GIVEN PASSAGE:
_ _ _ _ _ _ _

Raised by Wolves is about two androids who are given the job or raising human children on a new planet, untouched by man. However, religion arrives in the atheistic paradise, and the differences create conflict. Creating an epic alien utopia doesn’t come cheap.

“You always complain about your budget. I think what we did for the budget we were given was inordinately a great bang for the buck,” Scott explained. “That has a lot to do with a great creative team, great control of money, and where you put your money because you can waste so much by inertia, bad decisions, and bad choices. I began my career as an art director, and I know how important that can be, so I chose an excellent one. I was a good art director, but I needed an even better one because I’m going to give him a hard time.”

“He, the line producer and I all went off location scouting. We had to shoot in South Africa because it made sense for the deal we had. We found a range of mountains that were in your face for about a kilometer, and every morning this tablecloth of cloud would come in, it would just roll over them, and I went. ‘Oh my God!’ It was surreal, it was otherworldly, so half the work was done, just by the location.”

“It made such a big difference just utilizing real locations and real stuff, so every shot didn’t require massive special effects which are time-consuming and expensive,” Guzikowski explained. “You’re still creating visually stunning stuff that feels alien, things on Earth that tickle something in our deep genetics that feel extraterrestrial. These are things that you recognize, but you don’t, and I think that’s the sweet spot.”

_ _ _ _ _ _ _

SUPPLIED INFORMATION:

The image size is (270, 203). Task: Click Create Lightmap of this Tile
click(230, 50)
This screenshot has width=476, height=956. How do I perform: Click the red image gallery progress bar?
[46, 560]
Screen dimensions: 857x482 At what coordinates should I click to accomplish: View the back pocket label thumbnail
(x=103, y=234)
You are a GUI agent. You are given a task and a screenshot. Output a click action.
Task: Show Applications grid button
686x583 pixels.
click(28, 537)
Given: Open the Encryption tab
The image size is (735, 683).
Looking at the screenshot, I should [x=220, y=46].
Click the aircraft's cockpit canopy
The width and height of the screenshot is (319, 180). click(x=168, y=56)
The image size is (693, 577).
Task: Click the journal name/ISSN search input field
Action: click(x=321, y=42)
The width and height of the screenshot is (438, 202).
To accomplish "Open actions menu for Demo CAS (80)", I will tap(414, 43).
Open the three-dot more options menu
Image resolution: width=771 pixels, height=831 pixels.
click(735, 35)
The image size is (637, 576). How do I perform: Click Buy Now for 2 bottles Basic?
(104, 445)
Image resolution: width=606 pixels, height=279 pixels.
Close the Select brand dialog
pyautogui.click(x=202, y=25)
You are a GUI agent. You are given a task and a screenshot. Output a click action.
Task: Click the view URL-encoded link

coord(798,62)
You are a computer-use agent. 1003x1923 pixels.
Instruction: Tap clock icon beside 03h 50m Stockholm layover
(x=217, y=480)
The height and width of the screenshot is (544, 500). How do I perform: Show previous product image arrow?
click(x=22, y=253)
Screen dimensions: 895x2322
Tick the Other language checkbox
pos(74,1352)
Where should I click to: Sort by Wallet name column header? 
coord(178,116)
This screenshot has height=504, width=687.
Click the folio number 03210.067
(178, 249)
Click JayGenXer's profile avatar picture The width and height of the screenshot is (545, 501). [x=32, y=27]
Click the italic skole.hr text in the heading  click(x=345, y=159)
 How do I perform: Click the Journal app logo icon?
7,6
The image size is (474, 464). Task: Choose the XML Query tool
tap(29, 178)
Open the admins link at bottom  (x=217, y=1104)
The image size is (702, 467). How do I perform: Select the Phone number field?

_ _ _ _ _ _ _

TASK REQUIREMENTS: According to the passage on Raised by Wolves, what job did Scott begin his career in?

ANSWER TO THE PROBLEM: Art director.